REQUIRED ACTION —
The expected output is exactly the lines below, starting at the line with "852x558 pixels. At" and ending at the line with "is (500, 800).", both included; no other line belongs in it.

DATA TO PROCESS —
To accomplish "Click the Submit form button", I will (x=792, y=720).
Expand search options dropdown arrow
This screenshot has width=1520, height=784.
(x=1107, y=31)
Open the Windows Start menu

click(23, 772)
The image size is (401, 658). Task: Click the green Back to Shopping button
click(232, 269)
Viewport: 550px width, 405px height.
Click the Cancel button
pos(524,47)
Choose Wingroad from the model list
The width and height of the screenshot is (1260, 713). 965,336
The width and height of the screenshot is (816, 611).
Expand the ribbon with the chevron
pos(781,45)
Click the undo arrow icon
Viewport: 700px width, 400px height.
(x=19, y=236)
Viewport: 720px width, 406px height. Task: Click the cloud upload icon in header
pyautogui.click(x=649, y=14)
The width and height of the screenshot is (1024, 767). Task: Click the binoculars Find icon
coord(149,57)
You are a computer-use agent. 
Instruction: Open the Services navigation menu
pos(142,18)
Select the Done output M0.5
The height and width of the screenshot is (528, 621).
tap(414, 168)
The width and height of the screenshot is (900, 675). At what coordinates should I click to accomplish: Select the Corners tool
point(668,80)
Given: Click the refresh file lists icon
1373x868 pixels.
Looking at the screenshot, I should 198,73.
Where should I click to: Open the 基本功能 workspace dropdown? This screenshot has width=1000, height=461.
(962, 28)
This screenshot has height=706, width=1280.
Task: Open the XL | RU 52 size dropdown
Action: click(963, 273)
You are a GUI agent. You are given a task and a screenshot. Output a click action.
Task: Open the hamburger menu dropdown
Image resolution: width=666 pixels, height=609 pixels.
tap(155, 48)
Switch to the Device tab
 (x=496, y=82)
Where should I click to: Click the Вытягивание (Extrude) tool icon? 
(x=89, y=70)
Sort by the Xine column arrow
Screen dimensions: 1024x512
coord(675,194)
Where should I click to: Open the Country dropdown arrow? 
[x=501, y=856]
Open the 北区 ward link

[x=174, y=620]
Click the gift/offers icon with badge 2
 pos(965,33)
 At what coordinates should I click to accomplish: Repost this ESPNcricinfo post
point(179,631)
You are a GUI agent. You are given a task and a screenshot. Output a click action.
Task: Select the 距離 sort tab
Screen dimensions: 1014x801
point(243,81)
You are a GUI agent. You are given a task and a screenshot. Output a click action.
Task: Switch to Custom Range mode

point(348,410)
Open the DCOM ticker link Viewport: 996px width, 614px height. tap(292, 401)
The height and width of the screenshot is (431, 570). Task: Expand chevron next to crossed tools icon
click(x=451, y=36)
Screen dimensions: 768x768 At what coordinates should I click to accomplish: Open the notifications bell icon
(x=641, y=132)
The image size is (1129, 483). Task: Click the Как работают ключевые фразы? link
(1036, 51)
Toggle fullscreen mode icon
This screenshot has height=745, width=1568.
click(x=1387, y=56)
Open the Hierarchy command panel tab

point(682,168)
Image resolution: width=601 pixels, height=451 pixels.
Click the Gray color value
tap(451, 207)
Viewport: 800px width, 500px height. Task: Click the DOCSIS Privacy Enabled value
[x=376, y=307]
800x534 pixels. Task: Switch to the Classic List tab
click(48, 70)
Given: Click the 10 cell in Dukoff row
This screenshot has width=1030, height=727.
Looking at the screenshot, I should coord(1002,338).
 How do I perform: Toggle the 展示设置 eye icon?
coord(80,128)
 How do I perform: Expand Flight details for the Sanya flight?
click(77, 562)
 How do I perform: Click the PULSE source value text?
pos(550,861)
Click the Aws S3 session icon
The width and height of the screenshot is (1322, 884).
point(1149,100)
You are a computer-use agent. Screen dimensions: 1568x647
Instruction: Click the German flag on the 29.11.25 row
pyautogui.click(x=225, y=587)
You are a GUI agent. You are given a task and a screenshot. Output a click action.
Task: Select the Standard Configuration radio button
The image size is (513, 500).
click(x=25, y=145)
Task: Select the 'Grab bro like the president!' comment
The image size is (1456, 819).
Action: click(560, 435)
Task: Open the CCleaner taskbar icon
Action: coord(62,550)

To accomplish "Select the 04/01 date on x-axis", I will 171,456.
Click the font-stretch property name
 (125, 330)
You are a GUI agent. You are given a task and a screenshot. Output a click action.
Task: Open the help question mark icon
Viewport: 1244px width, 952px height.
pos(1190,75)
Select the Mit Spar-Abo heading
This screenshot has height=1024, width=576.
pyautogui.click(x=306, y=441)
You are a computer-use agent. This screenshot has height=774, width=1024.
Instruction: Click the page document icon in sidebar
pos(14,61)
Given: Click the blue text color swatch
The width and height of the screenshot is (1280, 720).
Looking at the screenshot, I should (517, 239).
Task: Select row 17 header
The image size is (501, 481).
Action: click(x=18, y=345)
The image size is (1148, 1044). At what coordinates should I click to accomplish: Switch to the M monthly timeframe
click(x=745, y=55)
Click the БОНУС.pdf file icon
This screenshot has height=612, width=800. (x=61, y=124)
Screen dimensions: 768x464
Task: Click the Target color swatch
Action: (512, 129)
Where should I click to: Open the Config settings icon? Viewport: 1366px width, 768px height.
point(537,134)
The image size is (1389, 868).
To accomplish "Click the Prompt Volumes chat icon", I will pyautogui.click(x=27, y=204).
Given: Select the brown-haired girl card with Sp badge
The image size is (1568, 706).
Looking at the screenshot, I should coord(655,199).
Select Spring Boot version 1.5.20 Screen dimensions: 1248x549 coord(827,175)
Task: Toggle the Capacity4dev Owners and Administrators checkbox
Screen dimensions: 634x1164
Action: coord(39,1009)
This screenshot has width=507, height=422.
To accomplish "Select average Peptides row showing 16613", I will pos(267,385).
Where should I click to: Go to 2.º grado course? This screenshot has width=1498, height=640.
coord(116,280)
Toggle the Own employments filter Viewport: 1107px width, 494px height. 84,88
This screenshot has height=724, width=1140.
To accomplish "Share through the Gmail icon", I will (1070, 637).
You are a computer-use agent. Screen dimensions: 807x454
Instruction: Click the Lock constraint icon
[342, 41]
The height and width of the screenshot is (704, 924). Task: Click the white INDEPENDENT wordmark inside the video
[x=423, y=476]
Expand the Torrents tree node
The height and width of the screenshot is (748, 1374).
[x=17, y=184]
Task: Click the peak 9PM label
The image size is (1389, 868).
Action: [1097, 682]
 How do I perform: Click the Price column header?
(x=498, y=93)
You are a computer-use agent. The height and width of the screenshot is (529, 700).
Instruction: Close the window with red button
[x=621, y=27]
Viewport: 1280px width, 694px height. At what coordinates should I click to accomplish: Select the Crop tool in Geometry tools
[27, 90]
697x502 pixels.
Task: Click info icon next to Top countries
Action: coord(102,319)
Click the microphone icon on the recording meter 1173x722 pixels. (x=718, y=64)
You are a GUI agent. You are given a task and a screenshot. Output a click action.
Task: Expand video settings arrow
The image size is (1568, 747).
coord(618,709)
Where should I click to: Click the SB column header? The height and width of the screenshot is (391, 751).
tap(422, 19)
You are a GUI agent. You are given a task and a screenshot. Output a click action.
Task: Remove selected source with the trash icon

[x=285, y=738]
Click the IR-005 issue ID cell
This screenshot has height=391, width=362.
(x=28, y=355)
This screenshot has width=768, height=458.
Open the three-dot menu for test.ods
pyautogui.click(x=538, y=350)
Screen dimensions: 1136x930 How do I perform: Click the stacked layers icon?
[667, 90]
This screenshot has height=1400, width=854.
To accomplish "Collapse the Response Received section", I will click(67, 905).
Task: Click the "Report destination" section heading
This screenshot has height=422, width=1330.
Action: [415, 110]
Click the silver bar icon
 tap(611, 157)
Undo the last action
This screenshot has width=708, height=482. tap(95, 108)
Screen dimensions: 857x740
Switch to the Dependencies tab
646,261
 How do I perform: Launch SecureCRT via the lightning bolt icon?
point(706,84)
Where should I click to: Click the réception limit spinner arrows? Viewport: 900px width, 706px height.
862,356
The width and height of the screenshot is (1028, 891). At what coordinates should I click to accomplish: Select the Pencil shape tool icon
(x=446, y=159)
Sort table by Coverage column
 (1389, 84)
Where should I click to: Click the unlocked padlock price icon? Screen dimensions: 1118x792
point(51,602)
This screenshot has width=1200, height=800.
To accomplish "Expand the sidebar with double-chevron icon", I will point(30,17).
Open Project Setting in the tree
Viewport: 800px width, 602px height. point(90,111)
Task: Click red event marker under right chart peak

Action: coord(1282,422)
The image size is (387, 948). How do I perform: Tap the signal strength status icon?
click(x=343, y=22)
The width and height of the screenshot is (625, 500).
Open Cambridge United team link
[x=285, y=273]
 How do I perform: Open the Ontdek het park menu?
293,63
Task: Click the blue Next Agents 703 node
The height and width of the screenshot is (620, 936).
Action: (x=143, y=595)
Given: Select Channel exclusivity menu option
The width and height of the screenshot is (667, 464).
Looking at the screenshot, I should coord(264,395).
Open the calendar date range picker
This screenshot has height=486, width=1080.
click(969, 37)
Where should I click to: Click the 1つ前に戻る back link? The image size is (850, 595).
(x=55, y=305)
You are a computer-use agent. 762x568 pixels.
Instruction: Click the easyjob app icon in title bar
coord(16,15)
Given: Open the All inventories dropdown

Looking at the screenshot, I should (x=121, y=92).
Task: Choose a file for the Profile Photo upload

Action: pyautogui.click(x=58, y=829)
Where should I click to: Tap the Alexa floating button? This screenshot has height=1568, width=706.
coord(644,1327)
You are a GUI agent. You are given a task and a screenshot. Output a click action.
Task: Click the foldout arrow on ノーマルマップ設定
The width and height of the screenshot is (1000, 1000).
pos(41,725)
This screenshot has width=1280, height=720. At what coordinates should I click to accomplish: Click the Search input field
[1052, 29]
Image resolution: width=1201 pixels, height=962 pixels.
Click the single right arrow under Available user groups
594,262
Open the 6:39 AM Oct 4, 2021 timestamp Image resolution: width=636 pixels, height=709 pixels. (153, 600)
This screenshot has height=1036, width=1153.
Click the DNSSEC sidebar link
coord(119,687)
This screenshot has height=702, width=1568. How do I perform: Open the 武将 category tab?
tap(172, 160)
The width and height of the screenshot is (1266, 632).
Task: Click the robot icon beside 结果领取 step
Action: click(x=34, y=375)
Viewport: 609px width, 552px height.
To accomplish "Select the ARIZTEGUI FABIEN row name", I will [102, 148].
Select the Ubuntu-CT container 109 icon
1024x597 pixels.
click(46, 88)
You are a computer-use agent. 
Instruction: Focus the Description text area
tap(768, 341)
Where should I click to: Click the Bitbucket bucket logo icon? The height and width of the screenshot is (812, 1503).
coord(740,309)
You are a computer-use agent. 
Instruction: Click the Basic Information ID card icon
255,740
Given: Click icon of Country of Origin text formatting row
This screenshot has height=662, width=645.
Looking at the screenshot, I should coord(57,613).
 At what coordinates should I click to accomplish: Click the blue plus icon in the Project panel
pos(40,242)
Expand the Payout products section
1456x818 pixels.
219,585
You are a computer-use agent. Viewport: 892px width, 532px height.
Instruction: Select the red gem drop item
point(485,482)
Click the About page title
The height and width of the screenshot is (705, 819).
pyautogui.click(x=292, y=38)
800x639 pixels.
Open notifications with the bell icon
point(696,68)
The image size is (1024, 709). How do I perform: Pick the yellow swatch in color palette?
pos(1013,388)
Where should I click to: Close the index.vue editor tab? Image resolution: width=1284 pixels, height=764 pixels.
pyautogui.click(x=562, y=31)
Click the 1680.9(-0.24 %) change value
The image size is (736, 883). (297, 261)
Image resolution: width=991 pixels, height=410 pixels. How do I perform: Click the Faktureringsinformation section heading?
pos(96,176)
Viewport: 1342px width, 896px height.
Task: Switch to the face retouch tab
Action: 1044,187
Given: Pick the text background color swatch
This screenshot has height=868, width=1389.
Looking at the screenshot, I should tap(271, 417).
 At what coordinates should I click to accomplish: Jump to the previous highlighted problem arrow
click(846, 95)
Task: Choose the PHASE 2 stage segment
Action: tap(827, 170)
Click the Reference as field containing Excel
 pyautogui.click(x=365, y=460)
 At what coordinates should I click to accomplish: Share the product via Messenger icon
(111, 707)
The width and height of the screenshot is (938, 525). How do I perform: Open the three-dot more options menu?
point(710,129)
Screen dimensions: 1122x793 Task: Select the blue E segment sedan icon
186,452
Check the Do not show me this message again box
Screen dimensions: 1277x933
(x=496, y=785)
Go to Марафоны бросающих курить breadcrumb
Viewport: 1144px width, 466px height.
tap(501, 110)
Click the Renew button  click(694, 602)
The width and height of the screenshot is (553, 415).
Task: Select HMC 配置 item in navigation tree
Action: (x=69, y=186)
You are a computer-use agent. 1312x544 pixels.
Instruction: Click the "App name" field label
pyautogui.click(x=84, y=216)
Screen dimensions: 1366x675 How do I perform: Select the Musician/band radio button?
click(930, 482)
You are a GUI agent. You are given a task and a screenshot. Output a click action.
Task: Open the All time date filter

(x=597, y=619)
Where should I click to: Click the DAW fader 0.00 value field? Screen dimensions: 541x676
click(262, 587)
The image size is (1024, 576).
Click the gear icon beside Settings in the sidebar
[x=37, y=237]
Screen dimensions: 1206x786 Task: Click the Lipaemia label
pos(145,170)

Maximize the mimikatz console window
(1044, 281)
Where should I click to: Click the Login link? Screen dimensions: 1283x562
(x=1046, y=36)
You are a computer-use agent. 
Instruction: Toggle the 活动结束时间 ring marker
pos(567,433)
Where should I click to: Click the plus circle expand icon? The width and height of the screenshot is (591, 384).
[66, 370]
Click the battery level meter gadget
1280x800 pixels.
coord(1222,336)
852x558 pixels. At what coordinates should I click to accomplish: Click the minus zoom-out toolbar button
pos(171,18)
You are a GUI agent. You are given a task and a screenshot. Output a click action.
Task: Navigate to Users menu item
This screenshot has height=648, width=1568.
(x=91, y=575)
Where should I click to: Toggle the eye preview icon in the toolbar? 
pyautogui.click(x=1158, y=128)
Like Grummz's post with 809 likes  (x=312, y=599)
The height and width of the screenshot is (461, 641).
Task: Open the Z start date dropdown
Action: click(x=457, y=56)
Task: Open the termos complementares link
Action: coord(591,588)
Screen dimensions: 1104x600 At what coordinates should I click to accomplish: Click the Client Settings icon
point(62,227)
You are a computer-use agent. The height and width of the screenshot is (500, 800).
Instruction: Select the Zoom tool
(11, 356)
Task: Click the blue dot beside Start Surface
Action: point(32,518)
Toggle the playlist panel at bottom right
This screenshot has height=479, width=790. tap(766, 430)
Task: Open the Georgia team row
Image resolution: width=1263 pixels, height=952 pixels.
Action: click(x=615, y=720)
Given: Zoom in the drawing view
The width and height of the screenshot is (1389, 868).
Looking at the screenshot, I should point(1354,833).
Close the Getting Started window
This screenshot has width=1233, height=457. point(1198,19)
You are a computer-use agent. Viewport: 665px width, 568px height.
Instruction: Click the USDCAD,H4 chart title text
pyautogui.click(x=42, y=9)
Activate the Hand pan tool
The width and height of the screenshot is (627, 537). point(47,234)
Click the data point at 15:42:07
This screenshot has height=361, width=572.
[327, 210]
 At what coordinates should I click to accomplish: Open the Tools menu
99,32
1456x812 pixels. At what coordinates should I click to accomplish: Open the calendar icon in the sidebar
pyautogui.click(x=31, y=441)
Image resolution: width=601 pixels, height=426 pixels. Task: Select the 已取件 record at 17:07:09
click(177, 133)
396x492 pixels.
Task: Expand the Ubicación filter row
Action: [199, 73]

ANSWER FOR THE TASK —
852x558 pixels. At what coordinates should I click to accomplish: Click the minus zoom-out toolbar button
pos(171,18)
You are a GUI agent. You are given a task and a screenshot. Output a click action.
Task: Navigate to Users menu item
This screenshot has height=648, width=1568.
(x=91, y=575)
Where should I click to: Toggle the eye preview icon in the toolbar? 
pyautogui.click(x=1158, y=128)
Like Grummz's post with 809 likes  (x=312, y=599)
The height and width of the screenshot is (461, 641).
Task: Open the Z start date dropdown
Action: click(x=457, y=56)
Task: Open the termos complementares link
Action: coord(591,588)
Screen dimensions: 1104x600 At what coordinates should I click to accomplish: Click the Client Settings icon
point(62,227)
You are a computer-use agent. The height and width of the screenshot is (500, 800).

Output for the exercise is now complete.